Еще одни трендом последнего времени стали атаки на социальные сети. Так, 4 марта 2011 года была осуществлена массовая рассылка фишинговых писем от имени администрации сервиса LiveJournal, содержащих уведомления о блокировке и возможном удалении аккаунта на LiveJournal. «При этом в графе отправителя фишингового письма был указан адрес do-not-reply@livejournal.com, который действительно используется сервисом LiveJournal для рассылки уведомлений. Мошенническая ссылка, по которой предлагается перейти, ведёт на один из поддельных сайтов — livejorrnal.com или xn—livejurnal-ivi.com. При переходе пользователь попадает на страницу, копирующую дизайн оригинального LiveJournal. Данные, которые здесь вводит пользователь, передаются мошенникам», — рассказывает Комаров. Через несколько дней похожей атаке подвергся сервис Facebook. Его пользователи стали получать спам-сообщения, рассылаемые от имени действующих аккаунтов Facebook. Все они содержали ссылку, ведущую на мошенническую страницу, копирующую дизайн Facebook. На этой странице размещалось уведомление с запросом личной информации пользователя.
В случае заполнения полей запроса злоумышленники получали доступ к аккаунту жертвы, от имени которой в дальнейшем происходила аналогичная рассылка по списку друзей.
Самая массированная атака была зафиксирована в конце месяца, когда сервис LiveJournal подвергся серии DDoS-атак. По оценкам администрации сервиса, она стала самой масштабной за время его существования. Волны атак продолжились и в начале апреля. DDoS-атаки остаются наиболее дешевым и действенным способом для ведения кибервойн, и их причиной может быть как конкурентная борьба, так и политический интерес. Стоимость подобной атаки на популярный сервис в интернете, рассказывает Матросов, может начинаться от 500 евро и выше в среднем в день — в зависимости от пропускной способности канала, который необходимо наполнить вредоносным трафиком.
Пострадавшая сторона может за время атаки потерять в деньгах в тысячи раз больше.
Найти киберпреступников достаточно сложно, тем более выйти на организаторов атаки. Причина в самой сути DDoS-атак, объясняет руководитель IT-отдела юридической компании «Юков, Хренов и партнеры» Антон Черняк: «Такие атаки устраивают не с компьютера злоумышленника, а «зомбируя» при помощи вирусов компьютеры обычных граждан. Кому предъявлять претензии — сотням тысяч граждан, компьютеры которых не делали, по сути, ничего плохого, а просто обращались на сервер?»

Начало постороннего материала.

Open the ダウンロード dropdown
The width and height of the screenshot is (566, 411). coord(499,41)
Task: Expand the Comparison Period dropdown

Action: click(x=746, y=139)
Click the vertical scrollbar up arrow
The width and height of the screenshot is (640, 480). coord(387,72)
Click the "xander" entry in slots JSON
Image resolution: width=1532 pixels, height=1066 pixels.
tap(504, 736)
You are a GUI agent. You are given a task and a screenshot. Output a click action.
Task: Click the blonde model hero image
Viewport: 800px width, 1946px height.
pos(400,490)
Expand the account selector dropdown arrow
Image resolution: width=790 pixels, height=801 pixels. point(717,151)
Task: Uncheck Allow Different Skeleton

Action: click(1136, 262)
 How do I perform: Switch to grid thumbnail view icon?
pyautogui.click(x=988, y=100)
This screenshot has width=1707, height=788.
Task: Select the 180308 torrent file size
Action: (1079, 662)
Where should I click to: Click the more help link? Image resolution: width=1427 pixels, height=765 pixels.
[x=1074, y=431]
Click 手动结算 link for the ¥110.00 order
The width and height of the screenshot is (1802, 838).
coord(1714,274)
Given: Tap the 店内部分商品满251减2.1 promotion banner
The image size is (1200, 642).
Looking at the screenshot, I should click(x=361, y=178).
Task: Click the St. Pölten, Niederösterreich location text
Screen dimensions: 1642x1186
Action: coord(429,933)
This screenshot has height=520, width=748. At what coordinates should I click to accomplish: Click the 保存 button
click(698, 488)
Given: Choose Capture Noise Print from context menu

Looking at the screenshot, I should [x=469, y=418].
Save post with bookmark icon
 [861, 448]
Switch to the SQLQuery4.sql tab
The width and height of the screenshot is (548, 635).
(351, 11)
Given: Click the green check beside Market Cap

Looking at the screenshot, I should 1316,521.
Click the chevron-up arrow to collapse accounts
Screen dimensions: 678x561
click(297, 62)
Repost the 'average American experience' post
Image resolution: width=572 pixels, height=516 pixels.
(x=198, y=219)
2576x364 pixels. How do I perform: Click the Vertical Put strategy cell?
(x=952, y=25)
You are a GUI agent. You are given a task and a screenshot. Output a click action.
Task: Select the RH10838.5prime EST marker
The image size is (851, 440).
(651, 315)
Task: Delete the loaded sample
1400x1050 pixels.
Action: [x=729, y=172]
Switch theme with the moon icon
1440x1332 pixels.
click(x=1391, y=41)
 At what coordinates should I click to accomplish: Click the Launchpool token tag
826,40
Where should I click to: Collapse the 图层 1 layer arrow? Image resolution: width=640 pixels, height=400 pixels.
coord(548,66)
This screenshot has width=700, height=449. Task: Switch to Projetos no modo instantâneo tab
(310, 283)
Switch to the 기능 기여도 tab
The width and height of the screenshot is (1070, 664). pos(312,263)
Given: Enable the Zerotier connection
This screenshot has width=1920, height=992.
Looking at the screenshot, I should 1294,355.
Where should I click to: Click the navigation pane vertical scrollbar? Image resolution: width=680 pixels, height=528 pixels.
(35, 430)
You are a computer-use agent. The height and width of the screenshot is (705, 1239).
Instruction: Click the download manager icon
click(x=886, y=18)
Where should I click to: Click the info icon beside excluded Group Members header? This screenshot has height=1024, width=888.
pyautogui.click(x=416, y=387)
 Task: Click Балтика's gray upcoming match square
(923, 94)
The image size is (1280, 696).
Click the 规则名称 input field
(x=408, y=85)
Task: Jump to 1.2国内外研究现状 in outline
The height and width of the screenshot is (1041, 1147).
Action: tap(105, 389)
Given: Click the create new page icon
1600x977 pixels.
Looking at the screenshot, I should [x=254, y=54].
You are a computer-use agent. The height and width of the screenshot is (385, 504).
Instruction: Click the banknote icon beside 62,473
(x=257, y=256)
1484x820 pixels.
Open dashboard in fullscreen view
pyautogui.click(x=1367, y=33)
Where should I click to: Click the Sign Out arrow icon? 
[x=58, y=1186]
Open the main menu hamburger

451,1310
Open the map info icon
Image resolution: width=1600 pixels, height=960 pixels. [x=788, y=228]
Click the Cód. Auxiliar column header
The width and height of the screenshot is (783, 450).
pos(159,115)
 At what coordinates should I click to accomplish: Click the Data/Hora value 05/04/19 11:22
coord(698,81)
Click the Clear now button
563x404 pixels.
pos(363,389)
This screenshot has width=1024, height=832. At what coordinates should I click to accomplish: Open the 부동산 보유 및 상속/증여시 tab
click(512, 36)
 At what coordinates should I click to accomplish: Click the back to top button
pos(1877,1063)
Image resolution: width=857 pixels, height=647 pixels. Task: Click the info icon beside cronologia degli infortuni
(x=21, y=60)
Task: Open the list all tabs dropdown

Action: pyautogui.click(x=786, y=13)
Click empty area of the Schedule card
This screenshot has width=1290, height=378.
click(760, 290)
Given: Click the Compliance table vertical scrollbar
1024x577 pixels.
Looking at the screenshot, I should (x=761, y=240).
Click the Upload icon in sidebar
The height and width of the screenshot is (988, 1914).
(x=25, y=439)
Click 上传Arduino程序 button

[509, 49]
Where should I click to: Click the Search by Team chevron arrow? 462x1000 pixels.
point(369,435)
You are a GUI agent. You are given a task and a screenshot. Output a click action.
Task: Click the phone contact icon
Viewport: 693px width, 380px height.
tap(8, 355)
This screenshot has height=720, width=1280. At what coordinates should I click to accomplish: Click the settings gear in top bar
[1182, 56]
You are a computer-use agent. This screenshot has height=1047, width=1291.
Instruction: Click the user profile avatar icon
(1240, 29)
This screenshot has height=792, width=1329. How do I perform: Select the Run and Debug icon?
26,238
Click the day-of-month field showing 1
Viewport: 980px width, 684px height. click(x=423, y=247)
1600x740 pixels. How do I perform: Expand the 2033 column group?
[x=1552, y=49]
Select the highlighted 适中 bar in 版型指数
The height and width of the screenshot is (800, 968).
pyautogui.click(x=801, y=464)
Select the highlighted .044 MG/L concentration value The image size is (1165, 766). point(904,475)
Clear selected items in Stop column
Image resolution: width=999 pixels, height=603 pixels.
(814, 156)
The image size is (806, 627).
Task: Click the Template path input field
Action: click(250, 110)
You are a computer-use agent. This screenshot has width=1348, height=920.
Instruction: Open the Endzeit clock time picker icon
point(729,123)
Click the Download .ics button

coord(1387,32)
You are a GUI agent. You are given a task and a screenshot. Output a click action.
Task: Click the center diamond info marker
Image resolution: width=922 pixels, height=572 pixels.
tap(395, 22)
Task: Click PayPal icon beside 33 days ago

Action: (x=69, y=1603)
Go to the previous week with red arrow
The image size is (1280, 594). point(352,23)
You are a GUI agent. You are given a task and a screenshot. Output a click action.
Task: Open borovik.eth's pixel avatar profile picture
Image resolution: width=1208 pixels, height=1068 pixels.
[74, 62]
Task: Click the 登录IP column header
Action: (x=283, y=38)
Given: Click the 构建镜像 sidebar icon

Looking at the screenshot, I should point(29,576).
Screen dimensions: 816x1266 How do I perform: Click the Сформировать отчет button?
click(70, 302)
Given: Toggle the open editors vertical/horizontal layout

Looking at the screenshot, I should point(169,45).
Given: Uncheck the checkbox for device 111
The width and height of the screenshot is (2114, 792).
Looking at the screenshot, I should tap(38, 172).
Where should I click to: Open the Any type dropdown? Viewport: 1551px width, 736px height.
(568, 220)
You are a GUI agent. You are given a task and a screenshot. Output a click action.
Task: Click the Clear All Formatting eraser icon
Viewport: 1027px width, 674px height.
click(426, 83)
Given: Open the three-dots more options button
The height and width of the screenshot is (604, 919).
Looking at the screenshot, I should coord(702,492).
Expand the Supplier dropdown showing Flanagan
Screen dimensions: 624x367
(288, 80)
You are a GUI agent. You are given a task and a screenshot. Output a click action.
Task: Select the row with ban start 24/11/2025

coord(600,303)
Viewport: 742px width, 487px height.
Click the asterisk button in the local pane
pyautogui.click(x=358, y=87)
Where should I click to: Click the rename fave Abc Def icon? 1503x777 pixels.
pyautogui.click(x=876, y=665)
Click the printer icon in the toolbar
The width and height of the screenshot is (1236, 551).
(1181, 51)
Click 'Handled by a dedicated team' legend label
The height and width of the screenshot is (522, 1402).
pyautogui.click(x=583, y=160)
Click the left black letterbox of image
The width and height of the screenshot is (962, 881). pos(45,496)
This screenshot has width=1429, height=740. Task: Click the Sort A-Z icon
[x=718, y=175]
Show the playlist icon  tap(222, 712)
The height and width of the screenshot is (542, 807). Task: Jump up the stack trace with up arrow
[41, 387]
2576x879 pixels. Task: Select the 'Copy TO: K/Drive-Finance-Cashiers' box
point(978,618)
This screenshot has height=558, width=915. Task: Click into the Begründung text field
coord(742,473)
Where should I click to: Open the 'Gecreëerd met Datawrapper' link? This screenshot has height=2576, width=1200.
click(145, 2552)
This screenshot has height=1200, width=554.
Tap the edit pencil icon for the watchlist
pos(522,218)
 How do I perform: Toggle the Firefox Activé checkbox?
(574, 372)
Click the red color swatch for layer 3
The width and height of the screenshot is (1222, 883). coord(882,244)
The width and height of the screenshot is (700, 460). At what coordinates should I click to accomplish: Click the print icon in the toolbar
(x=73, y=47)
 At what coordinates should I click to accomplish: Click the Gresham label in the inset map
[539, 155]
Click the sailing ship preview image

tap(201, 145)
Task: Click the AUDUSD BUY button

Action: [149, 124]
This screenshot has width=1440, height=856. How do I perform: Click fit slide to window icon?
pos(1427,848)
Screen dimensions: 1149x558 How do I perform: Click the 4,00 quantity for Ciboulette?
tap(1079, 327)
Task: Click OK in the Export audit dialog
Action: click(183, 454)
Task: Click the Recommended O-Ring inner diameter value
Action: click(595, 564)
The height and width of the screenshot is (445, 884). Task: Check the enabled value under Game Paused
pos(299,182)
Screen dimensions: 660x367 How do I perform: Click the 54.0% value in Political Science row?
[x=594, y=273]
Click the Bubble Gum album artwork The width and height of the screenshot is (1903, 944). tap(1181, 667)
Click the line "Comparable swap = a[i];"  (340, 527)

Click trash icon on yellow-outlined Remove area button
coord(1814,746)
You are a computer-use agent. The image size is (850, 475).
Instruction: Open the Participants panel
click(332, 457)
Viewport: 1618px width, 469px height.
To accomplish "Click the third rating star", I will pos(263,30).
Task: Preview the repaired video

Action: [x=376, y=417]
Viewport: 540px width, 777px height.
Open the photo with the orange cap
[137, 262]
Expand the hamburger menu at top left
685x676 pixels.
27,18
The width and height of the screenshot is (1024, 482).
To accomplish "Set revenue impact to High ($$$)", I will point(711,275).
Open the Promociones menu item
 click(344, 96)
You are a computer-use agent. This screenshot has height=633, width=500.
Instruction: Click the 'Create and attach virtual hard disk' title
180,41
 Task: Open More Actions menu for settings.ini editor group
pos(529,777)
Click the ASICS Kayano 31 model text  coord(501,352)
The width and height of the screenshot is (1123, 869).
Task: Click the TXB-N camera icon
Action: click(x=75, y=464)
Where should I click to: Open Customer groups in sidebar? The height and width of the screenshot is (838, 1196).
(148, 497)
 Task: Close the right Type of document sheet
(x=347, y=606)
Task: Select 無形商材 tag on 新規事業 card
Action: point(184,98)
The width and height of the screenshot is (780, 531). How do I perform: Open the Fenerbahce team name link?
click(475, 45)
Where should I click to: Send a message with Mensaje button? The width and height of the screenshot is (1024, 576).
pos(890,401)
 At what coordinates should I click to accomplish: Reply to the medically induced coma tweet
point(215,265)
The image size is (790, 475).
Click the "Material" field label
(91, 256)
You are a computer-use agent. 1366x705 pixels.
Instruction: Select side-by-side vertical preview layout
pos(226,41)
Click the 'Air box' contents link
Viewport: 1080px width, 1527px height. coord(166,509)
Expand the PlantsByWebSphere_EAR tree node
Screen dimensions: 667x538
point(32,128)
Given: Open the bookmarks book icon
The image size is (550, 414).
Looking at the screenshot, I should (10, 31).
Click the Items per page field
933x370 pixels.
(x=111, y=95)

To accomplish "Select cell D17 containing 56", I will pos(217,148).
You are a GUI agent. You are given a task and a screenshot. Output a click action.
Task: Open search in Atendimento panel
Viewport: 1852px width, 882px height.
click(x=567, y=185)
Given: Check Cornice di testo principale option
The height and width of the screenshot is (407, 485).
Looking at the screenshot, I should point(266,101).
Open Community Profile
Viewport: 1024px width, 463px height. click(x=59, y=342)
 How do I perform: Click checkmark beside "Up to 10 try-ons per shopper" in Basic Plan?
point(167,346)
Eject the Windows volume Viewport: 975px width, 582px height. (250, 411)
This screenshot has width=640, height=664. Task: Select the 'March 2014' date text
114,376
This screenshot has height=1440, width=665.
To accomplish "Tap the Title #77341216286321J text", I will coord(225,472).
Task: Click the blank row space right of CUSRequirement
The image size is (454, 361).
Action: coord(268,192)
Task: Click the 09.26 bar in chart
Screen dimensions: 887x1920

Зачастую такие расследования не начинаются потому, что никаких заявлений пострадавшие не подают, добавляют в управлении К. Заявлений от представителей SUP (владеет LiveJournal) в управление не поступало. «Если поступят — не оставим без внимания, мы уже занимались подобными делами», — заявил представитель ведомства. Так, например, сейчас питерское отделение управления К ведёт расследование взлома сайта фанатов ФК «Зенит».